Video Classification with CNN, RNN, and PyTorch

Published in

How to AI

5 min readJul 16, 2020

Video classification is the task of assigning a label to a video clip. This application is useful if you want to know what kind of activity is happening in a video. In this post, I will share a method of classifying videos using Convolutional Neural Networks (CNN) and Recurrent Neural Networks (RNN) implemented in PyTorch.

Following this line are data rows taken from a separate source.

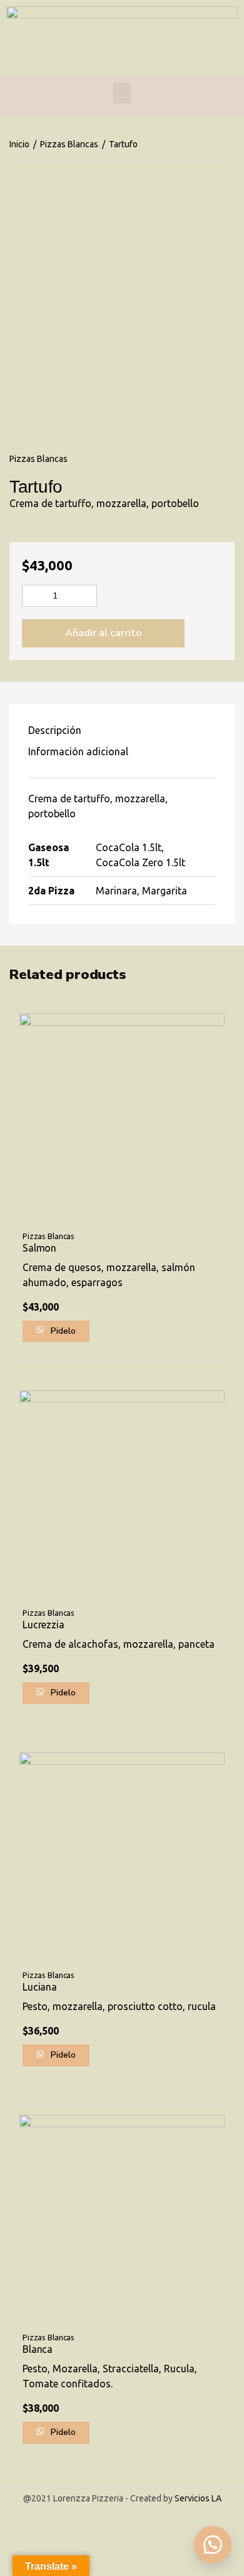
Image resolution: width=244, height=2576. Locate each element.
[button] (212, 2544)
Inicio (19, 144)
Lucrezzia (43, 1624)
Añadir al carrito (103, 633)
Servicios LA (198, 2498)
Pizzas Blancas (69, 144)
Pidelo (62, 1331)
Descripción (54, 730)
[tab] (122, 730)
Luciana (40, 1986)
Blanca (38, 2349)
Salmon (39, 1248)
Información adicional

The outline of this post is as the following:

Introduction
Data Preparation
Model Implementation
Model Training
Model Deployment

Introduction

A video is a collection of sequential frames or images that are played one after another. Most videos that we deal with in our daily life have more than 30 frames per second. Thus, compared to image classification, we have to deal with a large scale of data even for short videos. Since the images are highly correlated, it is common to skip the intermediate frames and process fewer frames per second.

Data Preparation

The first step is to prepare the dataset. We will need a training dataset to train our model and a test or validation dataset to evaluate the model. For this purpose, we will use HMDB: a large human motion database.

The HMDB dataset was collected from various sources, including movies, YouTube, and Google videos. It is a large dataset (2 GB) with a total of 7,000 video clips. There are 51 action classes, each containing a minimum of 101 clips. We will assign a label to each action, for example:

{'sword_exercise': 0,
    'pushup': 1,
    'turn': 2,
    'draw_sword': 3,
    'clap': 4,
    ...

Here is the first frame of a few sample video clips:

You need to first download and extract the data into a local folder named data. The folder should contain 51 subfolders corresponding to 51 class actions. Also, each subfolder should contain at least 101 video files of the .avi type for each action class.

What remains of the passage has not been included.